DESCRIPTION OF THE TASK: Go to the line that contains "Task: View the" in the records below and repeat it, and each line after it, exactly through the end, omitting pictures.

PROVIDED RECORDS:
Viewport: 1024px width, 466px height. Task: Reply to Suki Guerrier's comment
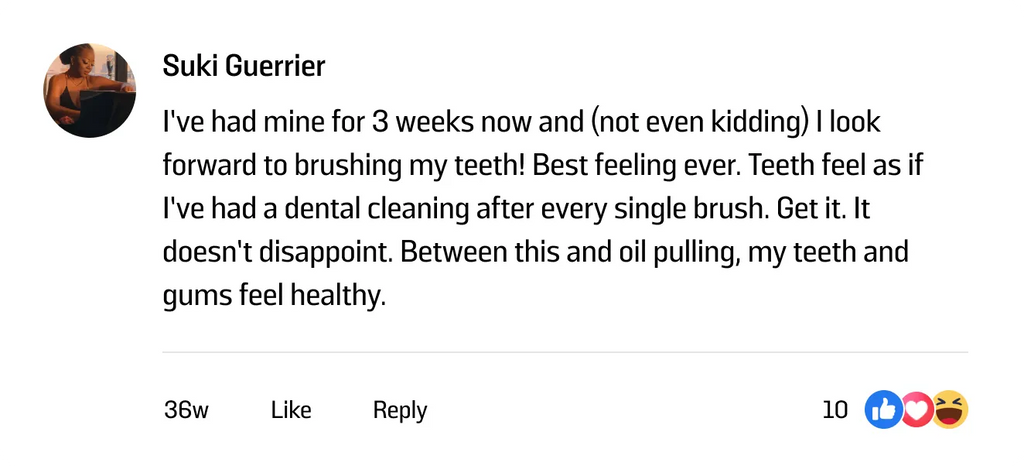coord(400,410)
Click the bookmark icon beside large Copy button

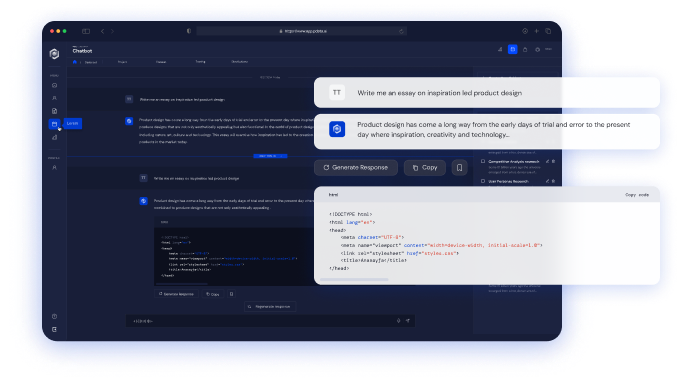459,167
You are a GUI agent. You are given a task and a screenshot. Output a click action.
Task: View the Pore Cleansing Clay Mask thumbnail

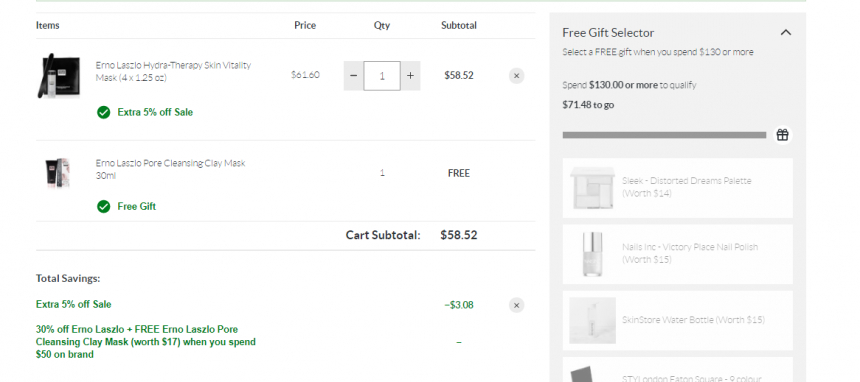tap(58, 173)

RESPONSE TO THIS EXERCISE:
Task: View the Pore Cleansing Clay Mask thumbnail

tap(58, 173)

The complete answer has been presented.